Untaught
- TheSmallThings
- Nov 11, 2024
- 2 min read
I had breakfast with a friend the other day. We talked about the how we are not taught how to do a lot of things to the level we would have liked. One thing being reading. As in we aren’t taught to enjoy doing it in a manner that scales to adulthood. We get taught the basics and teachers try to do the best they can but their effort usually falls flat. Basic skills other than reading would be writing and speaking. A lot more goes into their development than we care to admit.
Some teachers know the truth. I spoke with a teacher recently and she admitted than schools don’t really help most kids or at least are not designed to. There are competing interests such as government regulation which emphasizes how kids should be taught through curriculum and standardized tests. There are parents who want to see there kids surpass arbitrary benchmarks. There are teachers who want to know they are doing a good job. The system feeds itself. And so most students don’t get the time or the resources needed to truly develop skillsets that last a lifetime in the timeframe they are in school for.
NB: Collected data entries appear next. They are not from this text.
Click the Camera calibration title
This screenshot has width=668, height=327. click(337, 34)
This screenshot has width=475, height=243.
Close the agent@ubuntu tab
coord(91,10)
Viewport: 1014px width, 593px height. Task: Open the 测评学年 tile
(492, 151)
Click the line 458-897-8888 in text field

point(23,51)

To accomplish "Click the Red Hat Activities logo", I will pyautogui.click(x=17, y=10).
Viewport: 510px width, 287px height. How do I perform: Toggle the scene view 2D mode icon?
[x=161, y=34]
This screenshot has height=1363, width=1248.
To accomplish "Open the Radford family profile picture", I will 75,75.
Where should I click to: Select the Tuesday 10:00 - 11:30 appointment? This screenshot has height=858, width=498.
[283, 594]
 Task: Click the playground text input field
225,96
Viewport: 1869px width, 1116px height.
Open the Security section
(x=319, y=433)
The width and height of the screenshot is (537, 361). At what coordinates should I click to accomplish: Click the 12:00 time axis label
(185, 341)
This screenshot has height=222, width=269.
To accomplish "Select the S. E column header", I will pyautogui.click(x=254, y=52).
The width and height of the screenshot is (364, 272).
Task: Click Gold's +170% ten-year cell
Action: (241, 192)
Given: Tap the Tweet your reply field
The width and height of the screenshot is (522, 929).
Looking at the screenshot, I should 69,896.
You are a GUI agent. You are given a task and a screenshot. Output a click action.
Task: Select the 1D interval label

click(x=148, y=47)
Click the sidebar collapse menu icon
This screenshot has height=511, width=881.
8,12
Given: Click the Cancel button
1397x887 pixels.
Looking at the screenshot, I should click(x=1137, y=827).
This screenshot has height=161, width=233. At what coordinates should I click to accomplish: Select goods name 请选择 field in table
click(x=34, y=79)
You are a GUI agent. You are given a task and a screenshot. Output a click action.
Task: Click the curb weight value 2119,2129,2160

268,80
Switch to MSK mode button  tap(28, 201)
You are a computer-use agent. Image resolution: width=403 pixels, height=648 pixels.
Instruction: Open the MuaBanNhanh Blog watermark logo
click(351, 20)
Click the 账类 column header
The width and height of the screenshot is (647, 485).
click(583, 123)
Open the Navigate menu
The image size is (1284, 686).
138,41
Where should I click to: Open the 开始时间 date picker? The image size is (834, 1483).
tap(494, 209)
I repeatedly come back to education as a concerning topic. Not because of its importance, but because of the pleasure one can get from it. Reading can be enjoyable, but if we keep reading things that we inherently dislike or for some extrinsic purpose such as a writing assignment we lose out on finding that joy. That is the skill that takes time to develop. That is the thing that makes the basics sustainable over a lifetime. Without it, we just end up loathing the skill. And the skill devolves into a task that we push through. Life turns into a chore.
I see the importance of education being stressed. But much like a navigator without a compass I felt lost. Going through the social dynamics of high school, to climb to college, to get a job. The blueprint was there, but a lot of small details were overlooked. As an adult, I am getting a better understanding of the place each skill holds in life. I see the anxiety of not being able to do it, whatever “it” may be.
Maybe it is too much to claim that schools don’t teach us. I think they are trying. I just don’t think they ever had a real shot at helping kids who wanted to learn. And then those kids give up and become like everyone else. Eventually I learned to stop putting so much faith into school. I reclaimed some of it by putting it into myself. But that took time. A lot of pitfalls to realize the value of the basics and ways that worked for me. That might be the real goal: Finding ways that work for each person.